EACC Stance on RTTT:
"Be advised that the EACC has no intention signing a grant application for Race to the Top under the current restrictions it involves. We prefer that the Board put its scarce resources into real reforms, not public relations smoke and mirror tricks. We are concerned that some of the initiatives proposed by Dr. Grasmick will make it even harder for Charles County to recruit and retain quality teachers. The proposals will discourage teachers from wanting to work with students whose academic progress might be slower because of their abilities, but those are exactly the students who need the most help. The tenure changes she is proposing will actually delay the process for helping struggling teachers to either become successful or to be removed from their positions. We think some of the RTTT initiatives are good for students, but many of them are short-sighted and will hurt the school system. For the remote chance that we MIGHT gain $1 million or so for one year - after which it evaporates - the RTTT application is not worth the harm that it will cost our students."

LegalBeaglette said...

That is an interesting “stance.”

1) “make it harder to recruit and retain quality teachers” (the cost of living and lack of affordable housing…and some of the cultural aspects of living in Charles County…are certainly current factors)
2) “discourage teachers from wanting to work with students whose academic progress might be slower because of their abilities” (that is generally the case, regardless of RTTT, or NCLB, or MSPAP, or anything else)
3) “tenure changes will delay the process for helping struggling teachers to either become successful or to be removed from their positions”

What is a “struggling” teacher? Can I see the EACC list of the “strugglers?” Please? And how will tenure changes affect them? Should a “struggling” teacher be granted tenure? A tenured instructor should be able to readily demonstrate necessary classroom skills – whether it is knowledge of instructional content, classroom management, record-keeping, etc. At least I believe that should be the case.

I know teachers who have one year of experience, repeated twenty times. I also know educators who have twenty years experience and their skill in the classroom with all ranges of student ability are amazing. And there are lots in between.

The reference to teachers being “removed from their positions” interests me greatly. As I understand the EACC statement, the RTTT initiatives “will delay the process.” I have yet to become aware of a teacher who has been removed from the classroom for being a poor teacher, ever, and I have known some truly poor teachers. I am curious how RTTT could possibly delay “never” even further. Their colleagues (and administrators) are embarrassed by them, and make sure their own children avoid them if at all possible. Educated and experienced parents do, too.
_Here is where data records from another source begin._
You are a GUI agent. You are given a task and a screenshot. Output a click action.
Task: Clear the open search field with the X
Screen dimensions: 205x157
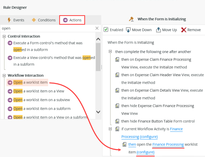[97, 28]
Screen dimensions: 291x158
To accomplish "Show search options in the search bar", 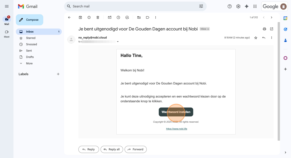I will (x=201, y=6).
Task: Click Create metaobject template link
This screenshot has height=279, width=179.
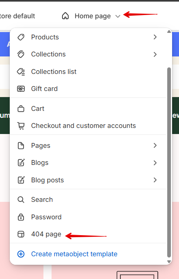Action: pyautogui.click(x=74, y=254)
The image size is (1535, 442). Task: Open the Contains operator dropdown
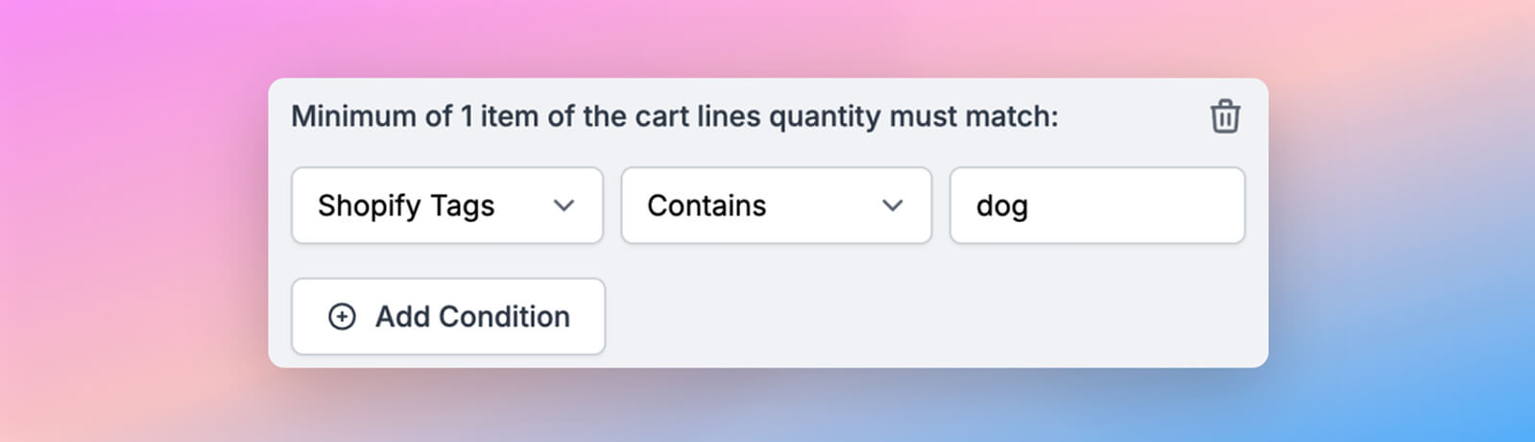(776, 206)
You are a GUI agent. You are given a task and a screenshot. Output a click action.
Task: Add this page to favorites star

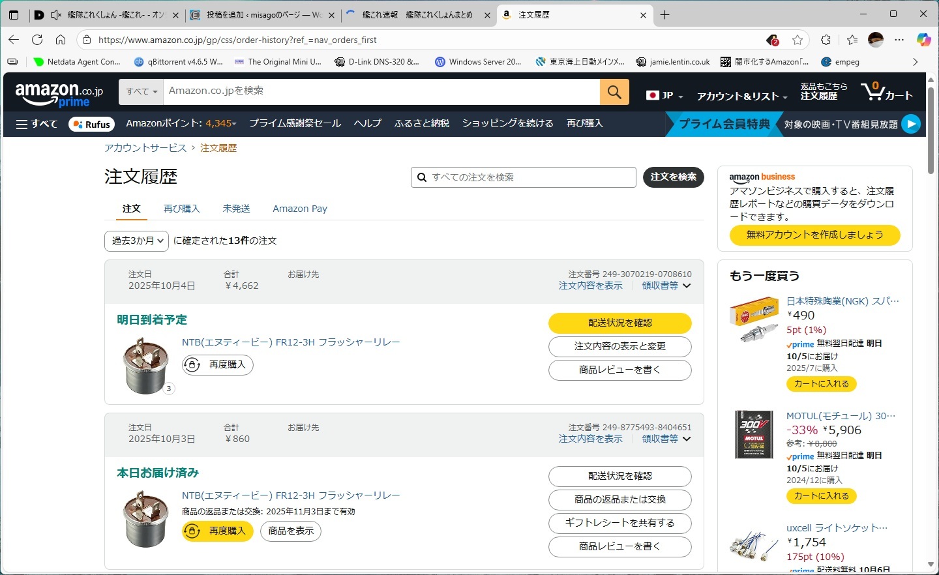[797, 40]
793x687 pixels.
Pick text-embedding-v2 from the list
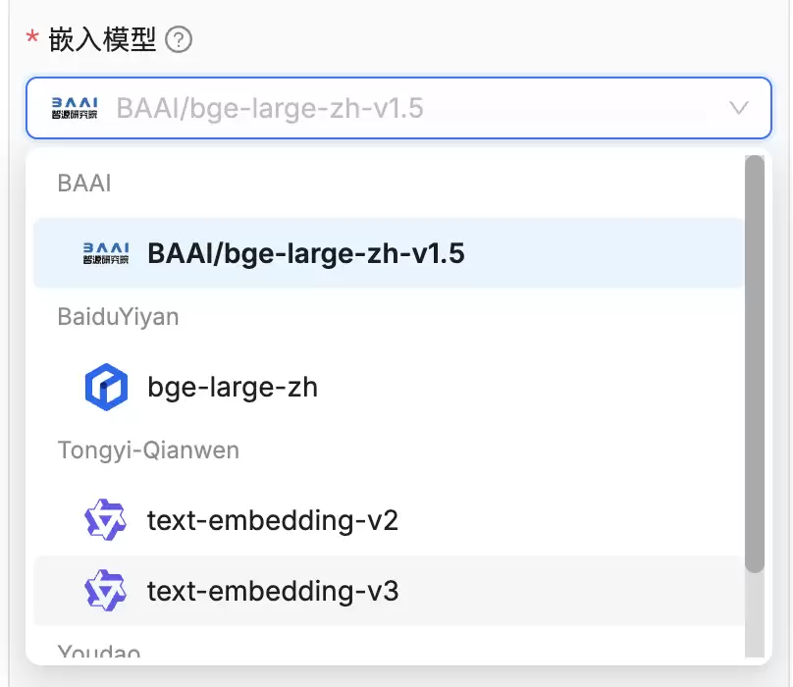coord(389,520)
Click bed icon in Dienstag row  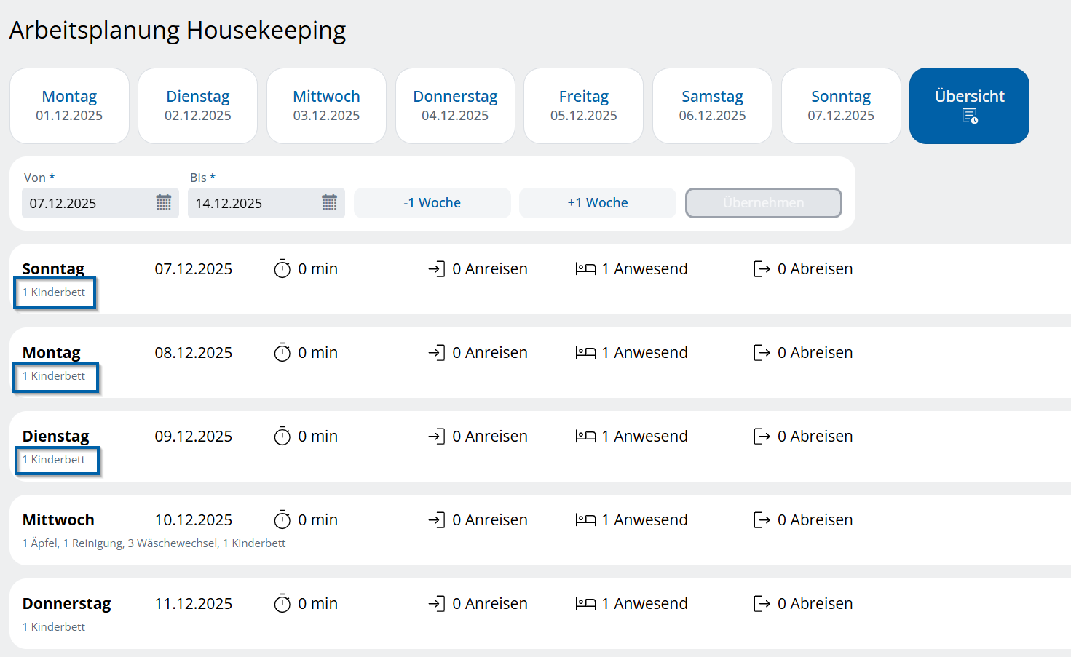click(x=585, y=437)
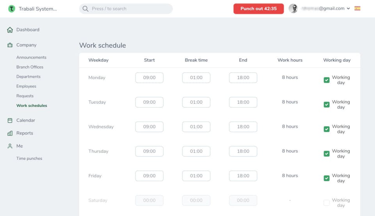The image size is (375, 216).
Task: Go to Branch Offices in sidebar
Action: pos(30,67)
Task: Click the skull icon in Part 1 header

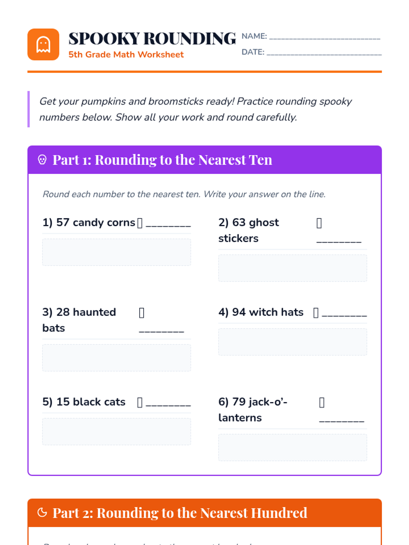Action: point(42,160)
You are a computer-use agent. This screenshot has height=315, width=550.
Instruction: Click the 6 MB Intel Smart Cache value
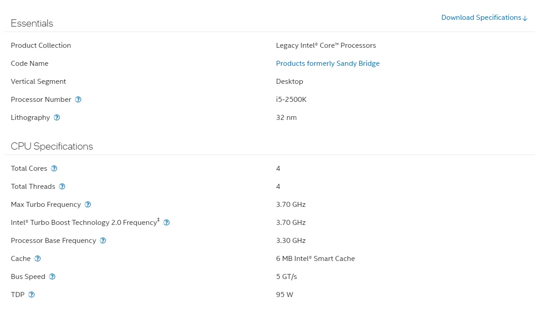tap(315, 259)
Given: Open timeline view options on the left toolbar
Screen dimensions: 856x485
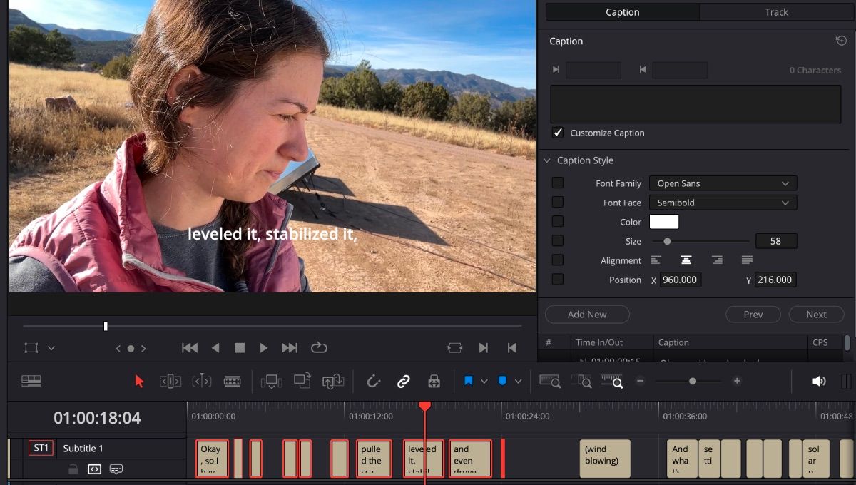Looking at the screenshot, I should (x=31, y=381).
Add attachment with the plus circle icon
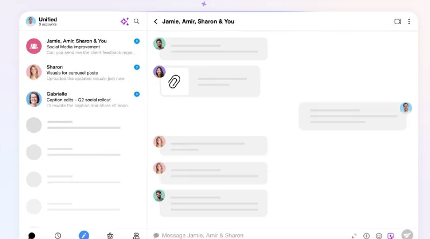This screenshot has height=239, width=430. [x=367, y=236]
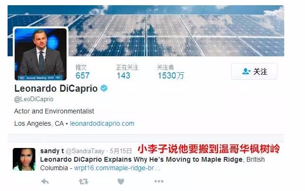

And for those reasons, the RTTT application is not worth the harm that it "will cost our students?” Their students? Our children? I thought all those listed concerns dealt with teachers.

Anonymous said...

Look at the classrooms with 7 to 10 students in AP classes, but yet, the teachers lead the students to bomb the AP tests.

Yet, the county is so corrupted that they won't take a stand and fire these people that can't each 7 to 10 kids the material to obtain respectable AP scores.

These teachers know who they are. It's a corrupt system that goes round and round, encouraging more and more parents to either send their children to private schools, home school their children, or move out of the area completely.